To strengthen informed choice by prospective living donors, and the safety, protection, and care of all living donors, robust commitment and collaboration across researchers, clinicians, and policy makers is needed to measure and present risks and benefits, and to support donor candidates in informed decision-making. The more we understand risk, and disclose it transparently, the more we can ensure public trust and advance living donation within a defensible system of practice. An additional promising development is the launch of the Living Donor Collective pilot, a scientific registry designed to prospectively follow up donors and donor candidates over their lifetimes. The 2017 KDIGO guideline is a milestone in advancing a new framework for consistent, transparent decision-making in the evaluation and selection of living donor candidates that can and should be updated with evolving evidence.

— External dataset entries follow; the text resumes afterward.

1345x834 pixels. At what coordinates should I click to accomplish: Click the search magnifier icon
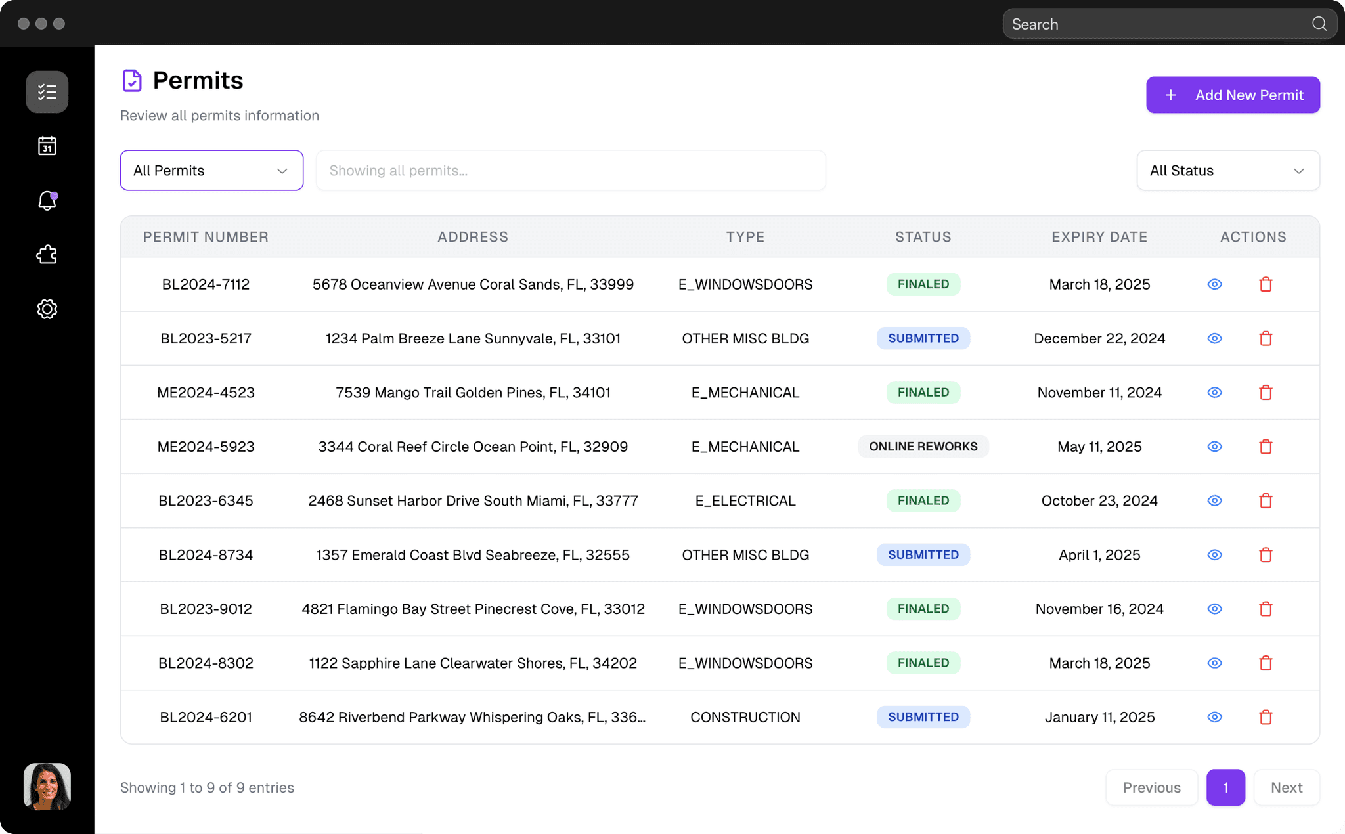[x=1319, y=24]
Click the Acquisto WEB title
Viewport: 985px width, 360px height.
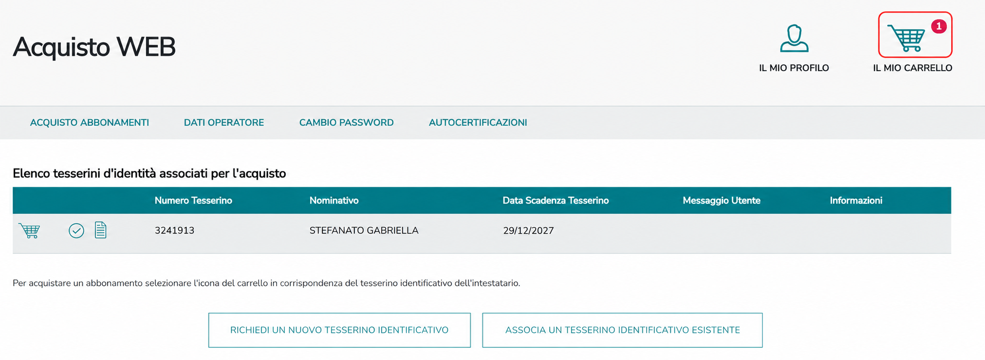94,47
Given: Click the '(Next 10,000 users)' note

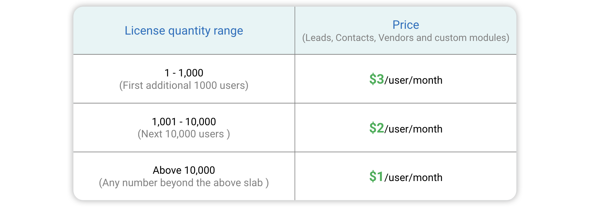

Empiric studies including formal evaluations of education, removal of disincentives, practice efficiency, and risk evaluation and communication are feasible and necessary to advance the evidence base that grounds the practice of living donation and living donor transplantation. Ongoing efforts to identify and address knowledge gaps related to living donor care are vital in honoring the life-saving gift of living donors and in supporting opportunities for healthy, willing persons to safely give the gift of life to patients in need.